> Given data:
◆ ◆ ◆ ◆

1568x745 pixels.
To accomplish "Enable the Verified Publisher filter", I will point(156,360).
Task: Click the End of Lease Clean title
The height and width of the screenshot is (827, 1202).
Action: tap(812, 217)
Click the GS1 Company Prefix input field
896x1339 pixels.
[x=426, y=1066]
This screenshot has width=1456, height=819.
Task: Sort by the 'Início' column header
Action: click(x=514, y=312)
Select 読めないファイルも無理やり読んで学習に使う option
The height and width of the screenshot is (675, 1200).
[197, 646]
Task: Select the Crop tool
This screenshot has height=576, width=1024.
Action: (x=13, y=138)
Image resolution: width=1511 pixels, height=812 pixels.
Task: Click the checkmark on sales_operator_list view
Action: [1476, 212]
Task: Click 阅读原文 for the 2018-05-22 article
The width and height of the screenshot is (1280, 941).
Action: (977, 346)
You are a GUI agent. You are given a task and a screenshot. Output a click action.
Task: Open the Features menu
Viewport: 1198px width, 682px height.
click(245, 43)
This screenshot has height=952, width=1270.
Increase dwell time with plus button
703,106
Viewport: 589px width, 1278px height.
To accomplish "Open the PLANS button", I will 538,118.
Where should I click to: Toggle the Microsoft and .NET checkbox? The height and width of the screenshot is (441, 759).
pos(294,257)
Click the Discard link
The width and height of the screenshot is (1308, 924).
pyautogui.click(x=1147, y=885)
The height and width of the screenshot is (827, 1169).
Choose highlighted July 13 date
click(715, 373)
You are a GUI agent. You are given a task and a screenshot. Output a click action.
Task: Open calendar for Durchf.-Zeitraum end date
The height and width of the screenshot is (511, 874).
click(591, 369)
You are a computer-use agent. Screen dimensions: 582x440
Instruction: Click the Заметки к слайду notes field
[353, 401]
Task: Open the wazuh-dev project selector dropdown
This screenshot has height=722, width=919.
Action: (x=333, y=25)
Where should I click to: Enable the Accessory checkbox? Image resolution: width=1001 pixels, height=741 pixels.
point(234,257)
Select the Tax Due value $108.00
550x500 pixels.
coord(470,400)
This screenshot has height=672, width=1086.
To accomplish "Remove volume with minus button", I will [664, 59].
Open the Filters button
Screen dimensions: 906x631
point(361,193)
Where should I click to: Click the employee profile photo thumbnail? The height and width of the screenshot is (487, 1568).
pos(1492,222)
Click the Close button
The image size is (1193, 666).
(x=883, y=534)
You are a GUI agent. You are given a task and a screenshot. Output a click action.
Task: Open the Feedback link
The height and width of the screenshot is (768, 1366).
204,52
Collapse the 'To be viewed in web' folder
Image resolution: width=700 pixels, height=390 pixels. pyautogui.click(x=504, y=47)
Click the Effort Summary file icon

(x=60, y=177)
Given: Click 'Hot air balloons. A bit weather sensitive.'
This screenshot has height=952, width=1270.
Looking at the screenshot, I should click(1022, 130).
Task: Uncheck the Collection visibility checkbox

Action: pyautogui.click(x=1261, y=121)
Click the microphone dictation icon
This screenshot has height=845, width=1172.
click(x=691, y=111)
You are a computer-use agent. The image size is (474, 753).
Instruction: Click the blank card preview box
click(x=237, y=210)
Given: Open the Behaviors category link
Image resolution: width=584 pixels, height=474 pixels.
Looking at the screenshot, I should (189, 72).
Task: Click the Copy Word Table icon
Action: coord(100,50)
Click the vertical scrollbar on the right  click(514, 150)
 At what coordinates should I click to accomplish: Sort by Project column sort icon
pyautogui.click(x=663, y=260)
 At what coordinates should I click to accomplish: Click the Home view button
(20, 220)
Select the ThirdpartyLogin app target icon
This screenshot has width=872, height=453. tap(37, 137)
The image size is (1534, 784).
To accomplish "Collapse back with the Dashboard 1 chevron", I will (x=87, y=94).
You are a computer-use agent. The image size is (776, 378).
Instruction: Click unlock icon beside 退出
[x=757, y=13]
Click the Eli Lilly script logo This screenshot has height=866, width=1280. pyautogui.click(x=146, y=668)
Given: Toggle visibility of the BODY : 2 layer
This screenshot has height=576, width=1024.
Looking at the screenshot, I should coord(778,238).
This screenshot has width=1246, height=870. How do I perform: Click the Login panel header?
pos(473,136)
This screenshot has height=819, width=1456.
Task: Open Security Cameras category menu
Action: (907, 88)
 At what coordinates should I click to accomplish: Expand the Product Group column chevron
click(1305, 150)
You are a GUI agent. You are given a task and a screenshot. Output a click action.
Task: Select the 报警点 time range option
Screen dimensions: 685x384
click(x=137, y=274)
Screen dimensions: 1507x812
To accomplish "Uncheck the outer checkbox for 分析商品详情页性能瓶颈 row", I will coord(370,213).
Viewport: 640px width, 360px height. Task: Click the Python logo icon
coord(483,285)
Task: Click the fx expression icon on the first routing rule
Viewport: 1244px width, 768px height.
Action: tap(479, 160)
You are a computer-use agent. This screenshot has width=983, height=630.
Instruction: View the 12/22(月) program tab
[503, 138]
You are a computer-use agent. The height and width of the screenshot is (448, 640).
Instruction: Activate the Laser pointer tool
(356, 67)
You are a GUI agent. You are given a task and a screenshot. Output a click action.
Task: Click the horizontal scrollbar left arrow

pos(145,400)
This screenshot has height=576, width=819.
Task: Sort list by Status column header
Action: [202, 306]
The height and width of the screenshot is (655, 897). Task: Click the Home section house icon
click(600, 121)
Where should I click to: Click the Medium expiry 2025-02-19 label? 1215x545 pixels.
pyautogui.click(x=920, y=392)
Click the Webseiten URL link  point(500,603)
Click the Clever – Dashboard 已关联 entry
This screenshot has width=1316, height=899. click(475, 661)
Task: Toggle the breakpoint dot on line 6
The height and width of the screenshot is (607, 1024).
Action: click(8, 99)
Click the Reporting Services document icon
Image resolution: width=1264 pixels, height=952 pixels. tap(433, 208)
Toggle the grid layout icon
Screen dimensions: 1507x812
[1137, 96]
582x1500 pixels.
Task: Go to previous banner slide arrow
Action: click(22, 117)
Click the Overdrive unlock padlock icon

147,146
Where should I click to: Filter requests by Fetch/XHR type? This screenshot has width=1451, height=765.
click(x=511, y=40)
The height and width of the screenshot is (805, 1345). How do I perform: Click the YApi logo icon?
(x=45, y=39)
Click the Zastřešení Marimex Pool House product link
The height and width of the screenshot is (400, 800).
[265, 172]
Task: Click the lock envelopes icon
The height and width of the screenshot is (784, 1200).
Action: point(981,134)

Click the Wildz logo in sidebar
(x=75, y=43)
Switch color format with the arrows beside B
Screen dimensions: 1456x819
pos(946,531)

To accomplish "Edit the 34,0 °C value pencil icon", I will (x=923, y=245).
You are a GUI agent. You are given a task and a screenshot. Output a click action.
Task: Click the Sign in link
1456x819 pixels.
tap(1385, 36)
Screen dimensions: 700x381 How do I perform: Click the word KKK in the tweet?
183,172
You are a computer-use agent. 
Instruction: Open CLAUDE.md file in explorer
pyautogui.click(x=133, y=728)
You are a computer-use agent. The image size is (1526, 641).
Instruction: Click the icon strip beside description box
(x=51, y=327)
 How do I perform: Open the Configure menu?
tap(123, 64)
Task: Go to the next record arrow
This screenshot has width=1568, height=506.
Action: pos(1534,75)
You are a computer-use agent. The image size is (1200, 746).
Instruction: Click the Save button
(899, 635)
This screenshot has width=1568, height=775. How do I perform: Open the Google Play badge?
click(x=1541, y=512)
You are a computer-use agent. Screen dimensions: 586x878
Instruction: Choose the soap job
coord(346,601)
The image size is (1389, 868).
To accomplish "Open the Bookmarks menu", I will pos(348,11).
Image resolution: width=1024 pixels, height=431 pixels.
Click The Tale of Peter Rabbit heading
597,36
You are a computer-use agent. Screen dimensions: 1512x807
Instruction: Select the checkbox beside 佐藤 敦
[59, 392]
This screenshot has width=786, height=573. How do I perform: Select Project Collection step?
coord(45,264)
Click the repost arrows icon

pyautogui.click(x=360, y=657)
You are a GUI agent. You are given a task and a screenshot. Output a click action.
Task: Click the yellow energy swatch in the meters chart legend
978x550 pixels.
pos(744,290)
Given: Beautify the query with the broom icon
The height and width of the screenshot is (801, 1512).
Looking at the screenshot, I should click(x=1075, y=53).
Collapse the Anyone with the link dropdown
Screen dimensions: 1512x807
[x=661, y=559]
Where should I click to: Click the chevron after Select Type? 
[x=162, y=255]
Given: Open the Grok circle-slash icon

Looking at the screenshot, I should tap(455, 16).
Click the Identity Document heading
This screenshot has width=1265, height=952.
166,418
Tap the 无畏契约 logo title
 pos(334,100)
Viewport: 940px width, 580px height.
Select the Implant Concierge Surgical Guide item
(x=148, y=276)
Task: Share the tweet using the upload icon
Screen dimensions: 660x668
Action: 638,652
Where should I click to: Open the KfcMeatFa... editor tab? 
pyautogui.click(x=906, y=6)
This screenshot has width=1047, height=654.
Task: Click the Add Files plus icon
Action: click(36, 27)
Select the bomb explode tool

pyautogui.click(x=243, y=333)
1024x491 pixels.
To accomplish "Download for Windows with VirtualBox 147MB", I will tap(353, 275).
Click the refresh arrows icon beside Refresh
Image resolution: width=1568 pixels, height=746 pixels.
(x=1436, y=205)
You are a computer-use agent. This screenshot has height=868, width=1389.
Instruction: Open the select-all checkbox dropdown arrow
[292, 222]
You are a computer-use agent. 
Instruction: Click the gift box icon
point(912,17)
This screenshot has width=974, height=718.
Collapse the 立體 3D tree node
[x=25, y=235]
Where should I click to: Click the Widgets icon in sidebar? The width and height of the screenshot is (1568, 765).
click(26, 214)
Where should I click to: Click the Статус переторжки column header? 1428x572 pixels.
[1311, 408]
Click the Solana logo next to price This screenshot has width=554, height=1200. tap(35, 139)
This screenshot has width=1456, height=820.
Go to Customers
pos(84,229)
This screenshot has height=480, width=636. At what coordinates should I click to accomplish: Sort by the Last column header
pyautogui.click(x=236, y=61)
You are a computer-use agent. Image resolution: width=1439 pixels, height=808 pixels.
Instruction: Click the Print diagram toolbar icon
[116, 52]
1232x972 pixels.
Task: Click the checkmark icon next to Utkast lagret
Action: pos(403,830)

◆ ◆ ◆ ◆

> Stated goal:
Copy out the material above verbatim, starting with the line containing "Click the vertical" and going on through the line containing "I will coord(370,213).", both included.

> Complete response:
Click the vertical scrollbar on the right  click(514, 150)
 At what coordinates should I click to accomplish: Sort by Project column sort icon
pyautogui.click(x=663, y=260)
 At what coordinates should I click to accomplish: Click the Home view button
(20, 220)
Select the ThirdpartyLogin app target icon
This screenshot has width=872, height=453. tap(37, 137)
The image size is (1534, 784).
To accomplish "Collapse back with the Dashboard 1 chevron", I will (x=87, y=94).
You are a computer-use agent. The image size is (776, 378).
Instruction: Click unlock icon beside 退出
[x=757, y=13]
Click the Eli Lilly script logo This screenshot has height=866, width=1280. pyautogui.click(x=146, y=668)
Given: Toggle visibility of the BODY : 2 layer
This screenshot has height=576, width=1024.
Looking at the screenshot, I should coord(778,238).
This screenshot has width=1246, height=870. How do I perform: Click the Login panel header?
pos(473,136)
This screenshot has height=819, width=1456.
Task: Open Security Cameras category menu
Action: (907, 88)
 At what coordinates should I click to accomplish: Expand the Product Group column chevron
click(1305, 150)
You are a GUI agent. You are given a task and a screenshot. Output a click action.
Task: Select the 报警点 time range option
Screen dimensions: 685x384
click(x=137, y=274)
Screen dimensions: 1507x812
To accomplish "Uncheck the outer checkbox for 分析商品详情页性能瓶颈 row", I will coord(370,213).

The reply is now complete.